8. Barak – to kneel down, to give reverence (Psalm 96:6, Psalm 34:1).
From these scriptures we are shown how versatile worship is and the only reason we are limited in our expression of worship is because of other people’s preferences and impositions. These Hebrew words for praise and worship describe in detail that worship is both the internal state of being and the outward performances expressed in various ways including making a loud noise, lifting of hands, going around in circles, clapping of hands, kneeling down, dancing, jump for joy and paying attention. All these are the various ways in which we can express ourselves in worship.
“The only reason we are limited in our expression of worship is because of other people’s preferences and impositions” – Pastor Luvuyo Veli
I am intrigued by the Greek version of worship (proskuneo) which means to pay homage to the divine. It has an idea of a person who is continually crawling towards the object of their worship. It is indicative of a dog that kisses the hand of its owner. It denotes that worship is a continual expression of appreciation to God for creating and sustaining our lives. Worship is a sacrificial service of good things to God and to others and this is the idea embedded in patreo and traskeia. (Read: Acts 7:42, Acts 24:14, Phil 3:3, James 1:26-27)

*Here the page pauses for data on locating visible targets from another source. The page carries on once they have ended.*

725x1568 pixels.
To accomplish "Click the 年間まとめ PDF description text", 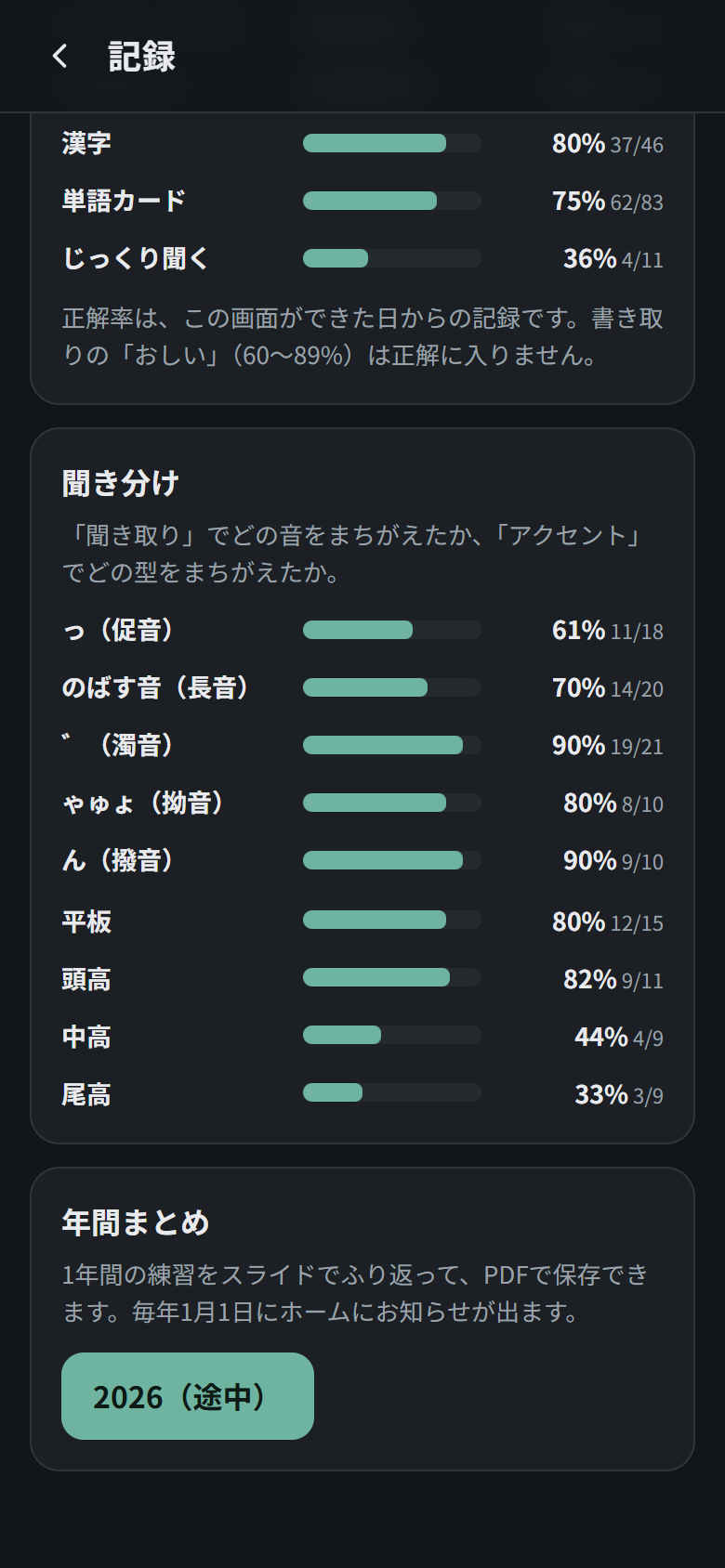I will pyautogui.click(x=355, y=1293).
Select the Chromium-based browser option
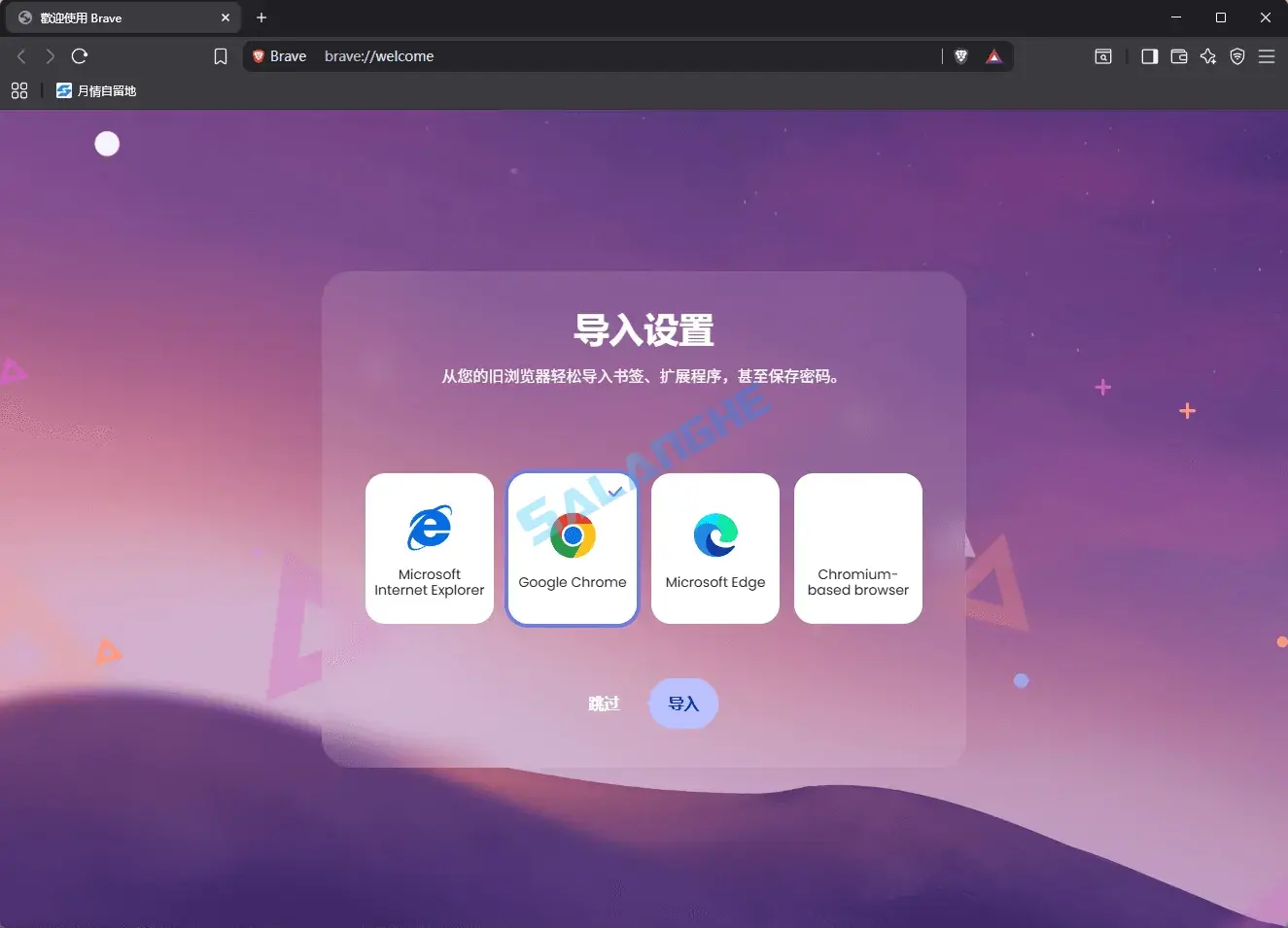The image size is (1288, 928). point(858,548)
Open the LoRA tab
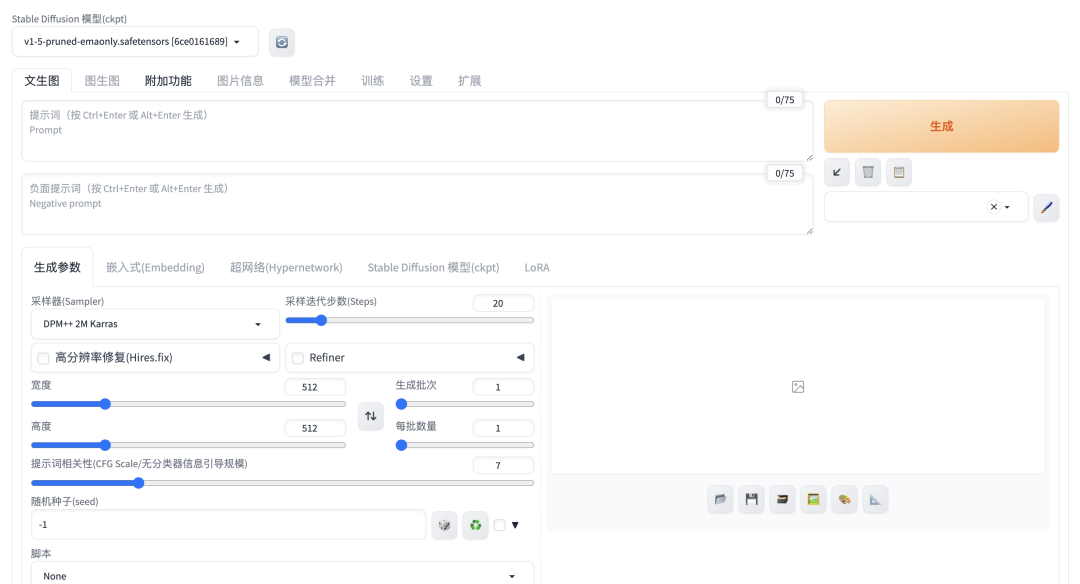 (537, 268)
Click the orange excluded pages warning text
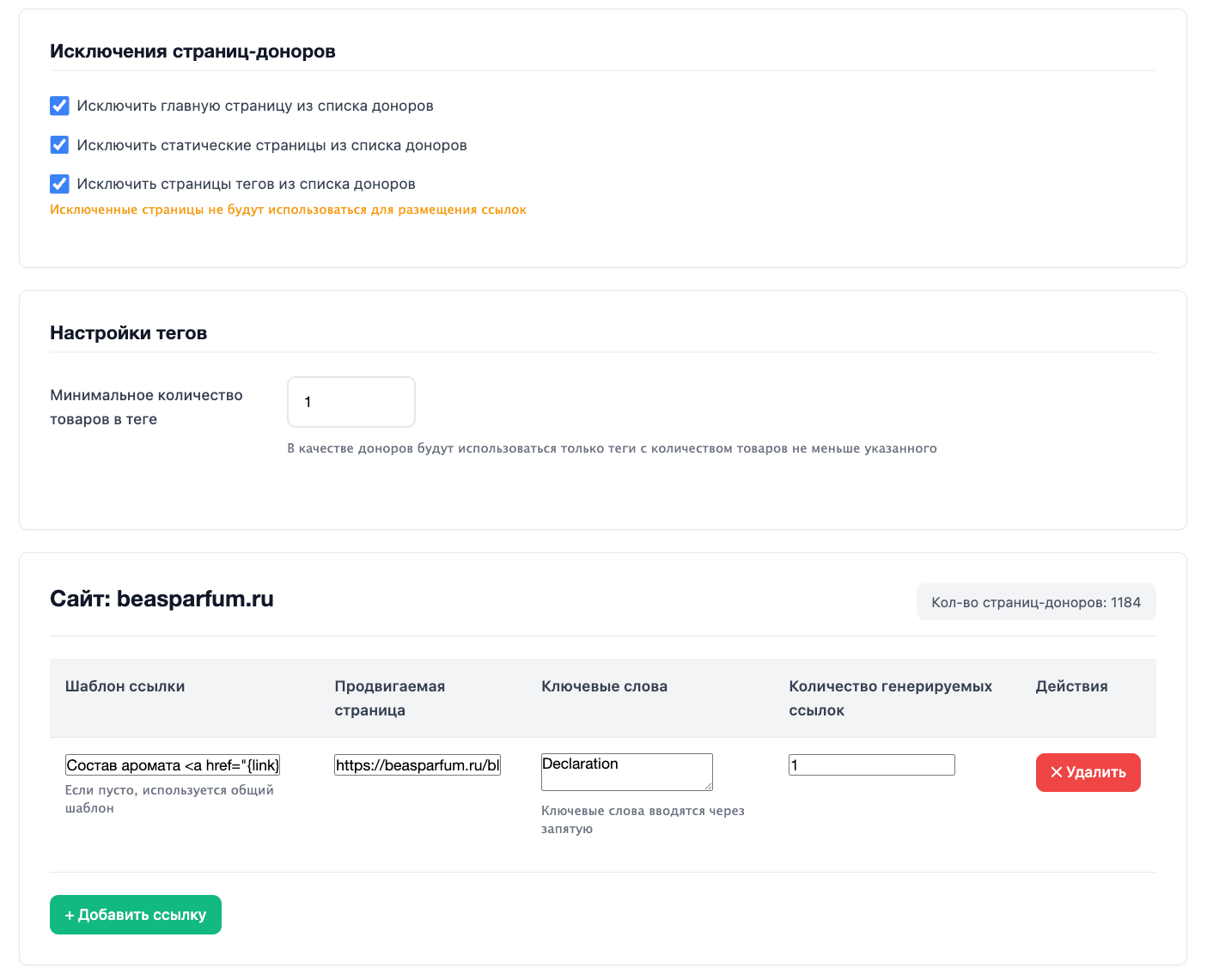This screenshot has width=1207, height=980. [288, 210]
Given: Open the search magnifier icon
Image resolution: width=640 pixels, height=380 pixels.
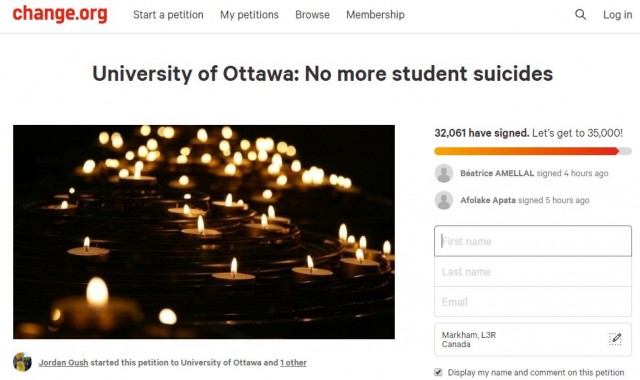Looking at the screenshot, I should click(x=580, y=15).
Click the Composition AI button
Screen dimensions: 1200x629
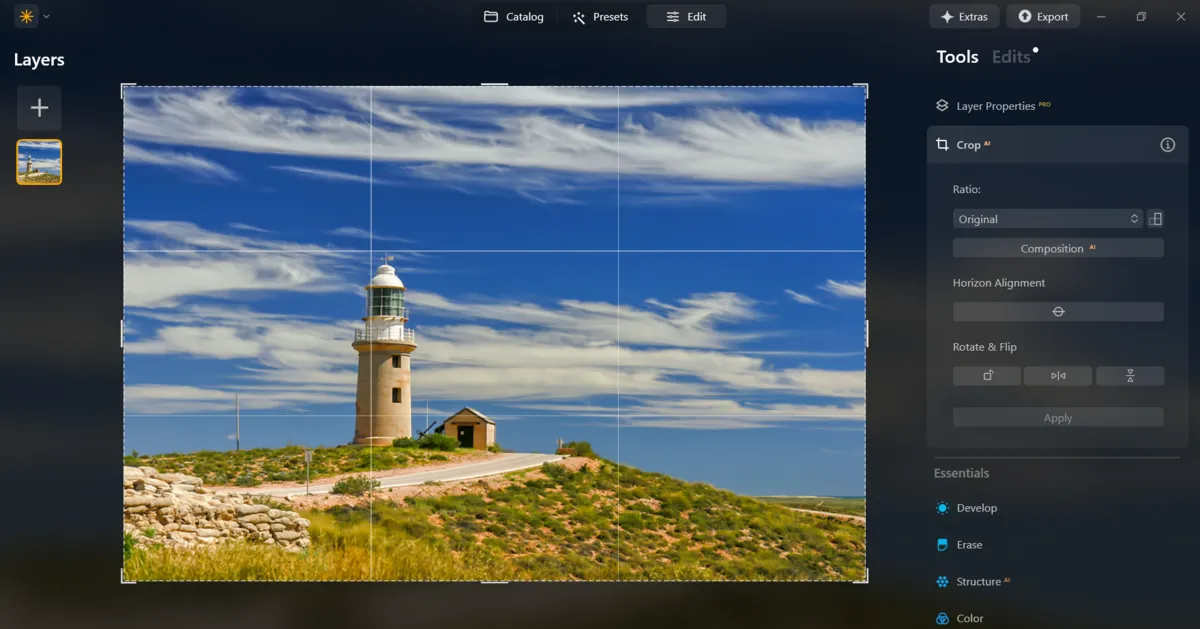[x=1058, y=248]
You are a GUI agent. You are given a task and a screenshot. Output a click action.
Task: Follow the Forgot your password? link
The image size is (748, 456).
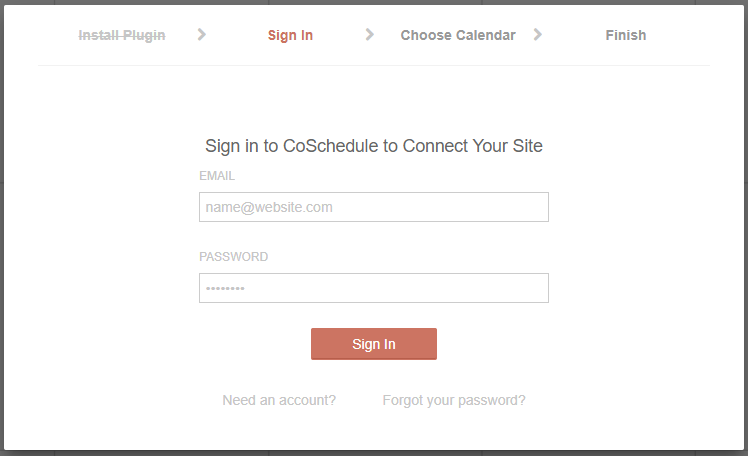coord(454,400)
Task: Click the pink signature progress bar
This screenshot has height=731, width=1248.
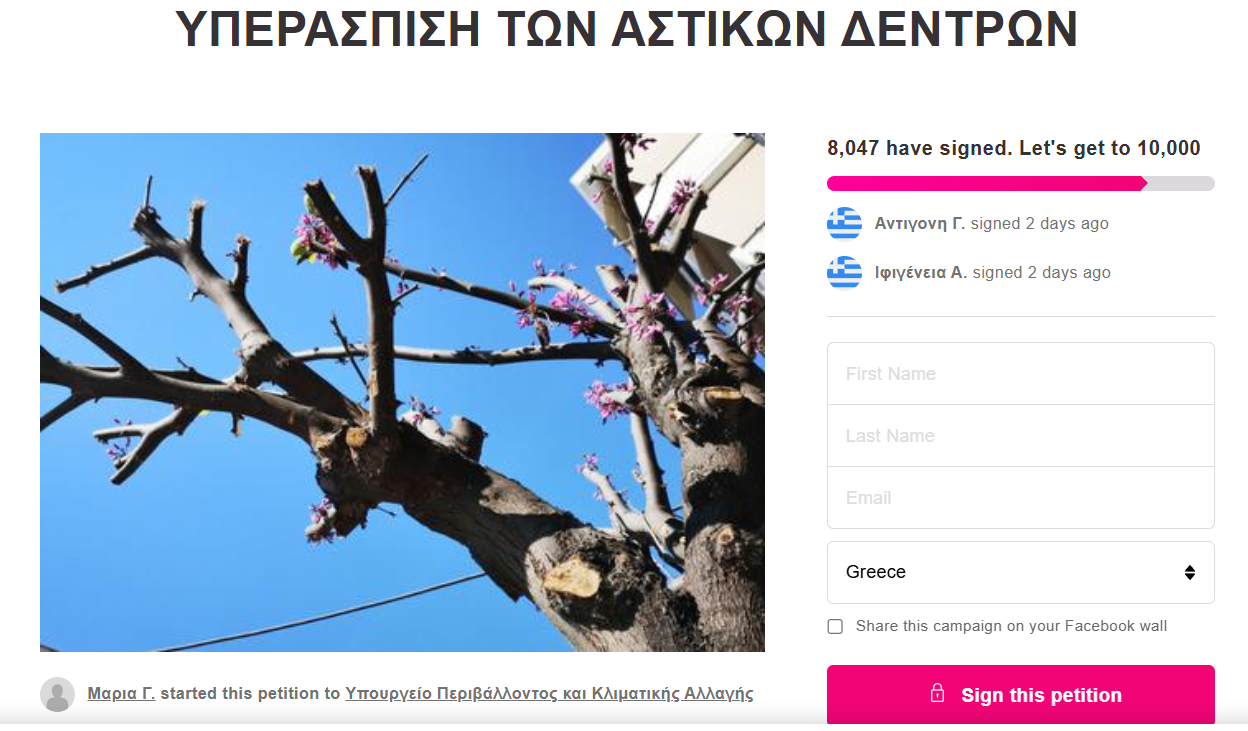Action: (986, 183)
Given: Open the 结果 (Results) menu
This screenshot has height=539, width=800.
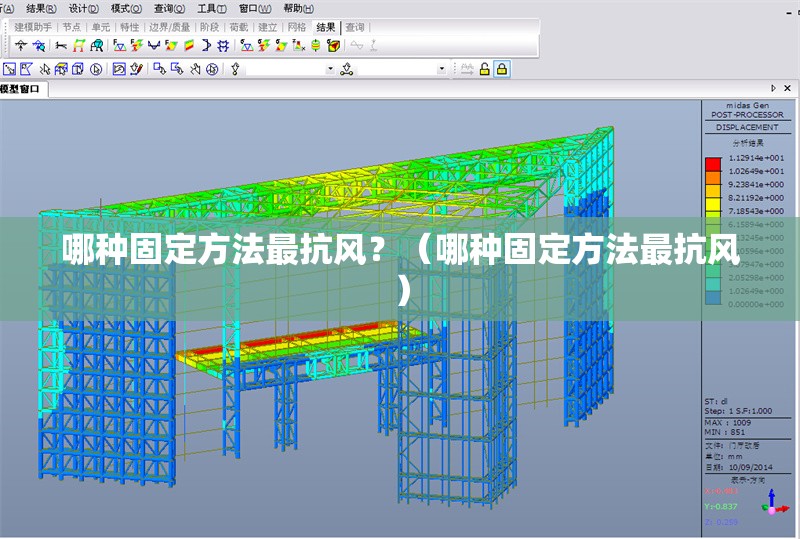Looking at the screenshot, I should click(39, 7).
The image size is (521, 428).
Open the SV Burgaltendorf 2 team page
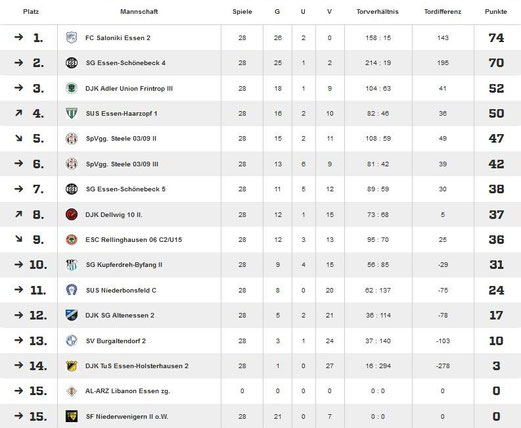point(116,341)
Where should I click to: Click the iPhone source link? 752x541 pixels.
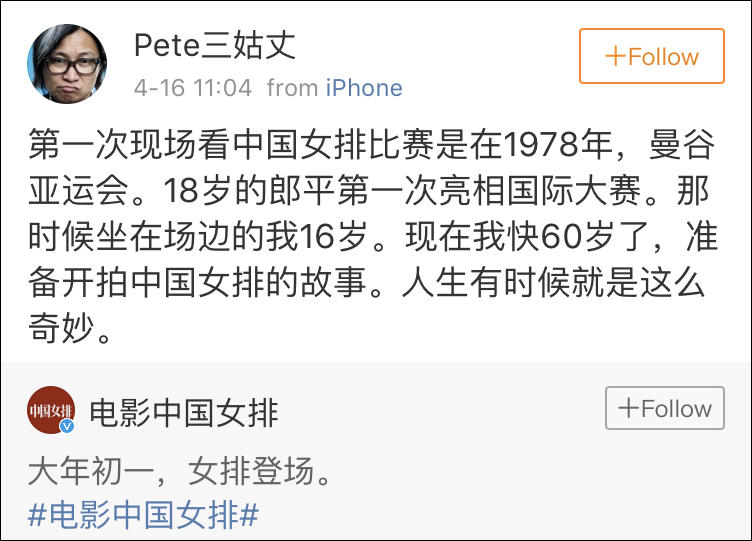(364, 88)
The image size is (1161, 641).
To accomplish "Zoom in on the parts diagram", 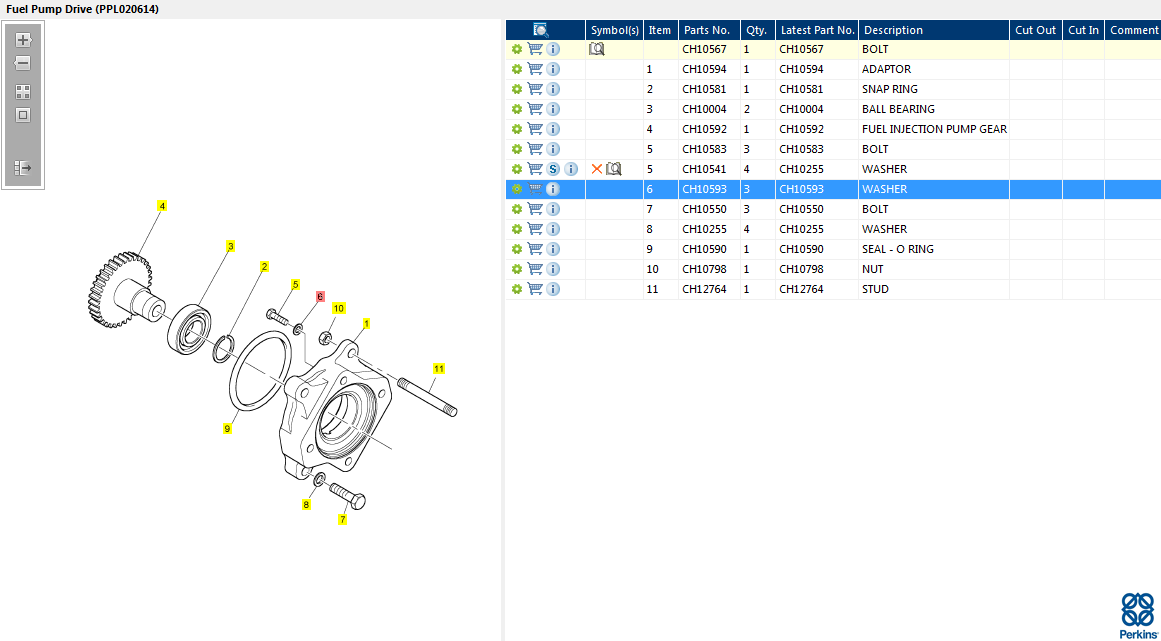I will [x=23, y=41].
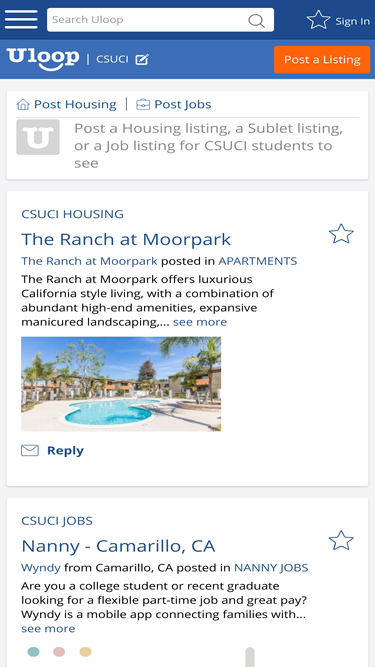375x667 pixels.
Task: Expand Ranch at Moorpark description with see more
Action: 200,322
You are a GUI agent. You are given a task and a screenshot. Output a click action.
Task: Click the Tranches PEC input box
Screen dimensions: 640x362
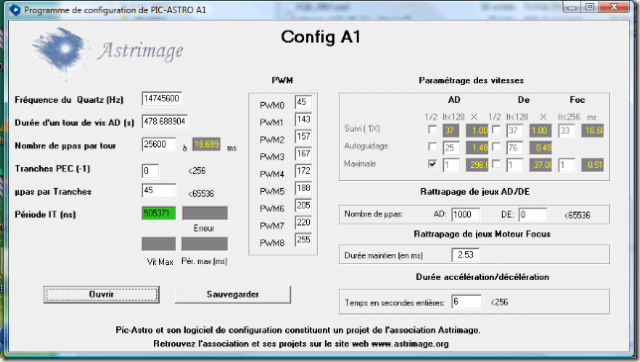(150, 171)
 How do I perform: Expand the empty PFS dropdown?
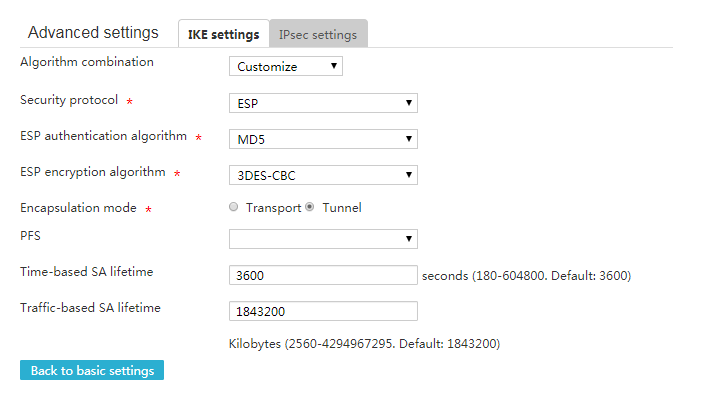point(323,239)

Worship must be enjoyed in silence and through loud music, through ceremonies that appeal to the spirit of the worshipper. Worship must appeal to the spirit and to the senses of the worshipper. Worship is a command from God. God’s nature, his initiatives and his actions appeal to the spirit within us and our natural inclination is to worship.
There are several elements of worship that I pray every worshipper is ever encompassed in:
3. Acts of goodness
6. Studying the Word of God
Because ultimately worship is an experience and not religious ritual.
ABOUT THE AUTHOR
Pastor Luvuyo Veli holds a Bachelor of Arts in Theology from Helderberg College. He has been in the Pastoral Ministry for fifteen years. Currently he is serving as Pastor at Cities of Refuge, a christian church based in Johannesburg. He is also a business man, a devoted christian, a prayer warrior but most importantly a loving father and husband.
We want to thank Pastor Veli for his practical approach to worship.
After the songs have been sung, prayers uttered and sermons preached, at the end of it all worship is an experience that an individual worshipper enjoys. This experience transcends any rules set by any Chrisitian tradition from a denomination of the worshipper’s choosing, because worship is not a corporate exercise but an individual’s response to the person of God.